Oura Ring 4 drops to $226 on Prime Day after Ring 5 launch
Oura Ring 4 fell to as low as $226 on Amazon after Ring 5 arrived June 4, a steep drop from its $349 launch price.

Oura Ring 4 has become a fast-moving marker of how quickly health-tech hardware loses value once a new model lands. With Oura Ring 5 now on the market and Amazon listing the older ring at as low as $226 in most sizes and color schemes, the first major price cut on the previous generation has turned into a clear snapshot of the smart-ring market.
The discount is sharp against the ring’s original $349 launch price. Amazon’s listings showed Oura Ring 4 available across multiple sizes and finishes, including gold, silver, black and rose gold, with some entries carrying Prime-exclusive pricing and signs of strong recent sales activity. That combination suggests the older device remains a live part of the category, not a dead-end clearance item.

Oura Ring 5 launched on June 4, 2026, and the company positioned it as a major redesign. Oura said the new ring was rebuilt from the inside out, is 40% smaller than Oura Ring 4, and measures 6.09 mm wide and 2.28 mm thick. The company also said Ring 5 has 40% less volume than its predecessor, uses a titanium design and offers up to 9 days of battery life, compared with up to 8 days for Oura Ring 4.
That matters because smart rings sit at the intersection of fashion, sensors and subscription software, where comfort and appearance can be as important as biometric accuracy. Oura has pushed the new model as a more refined successor, but the continued sales of Ring 4 show that many buyers still see value in the older hardware, especially when the savings are large enough to outweigh the incremental design gains.

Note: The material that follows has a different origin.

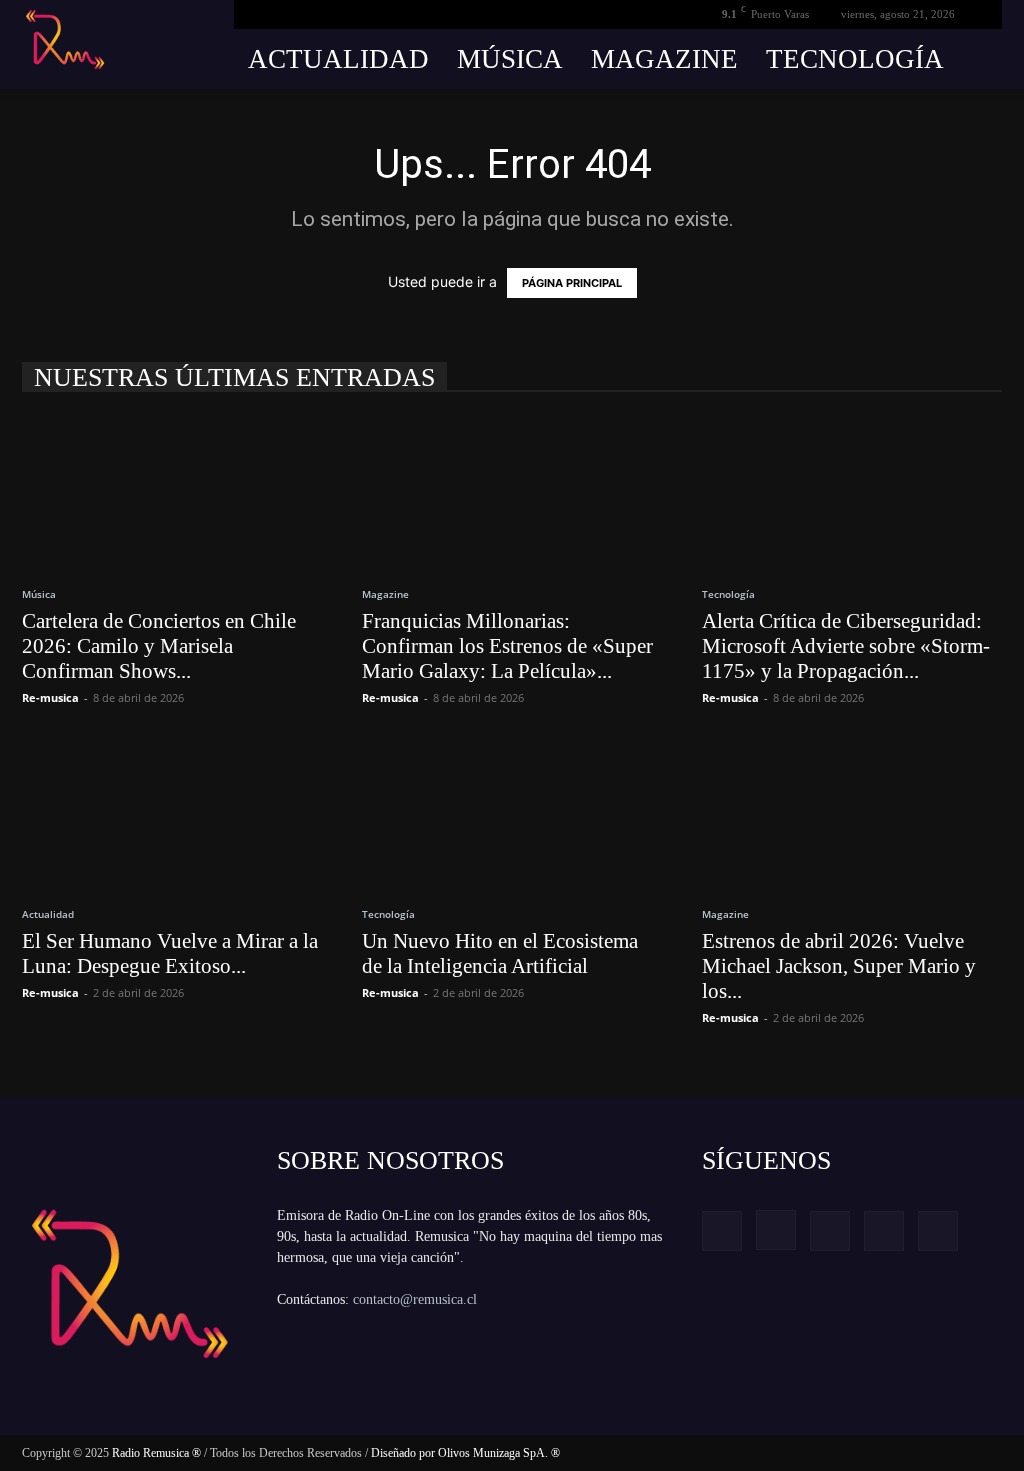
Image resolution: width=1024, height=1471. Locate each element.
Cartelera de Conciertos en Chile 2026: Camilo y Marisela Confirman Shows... (159, 646)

The company’s own store still carried Oura Ring 4 alongside Oura Ring 5 and the new Oura Ring 4 Ceramic line, reinforcing that the previous generation remains part of Oura’s active lineup. The persistence of multiple tiers, including the membership-priced ecosystem Oura has long used, shows how wearables increasingly depend on a ladder of product refreshes to keep consumers moving up even as last-generation devices remain perfectly usable.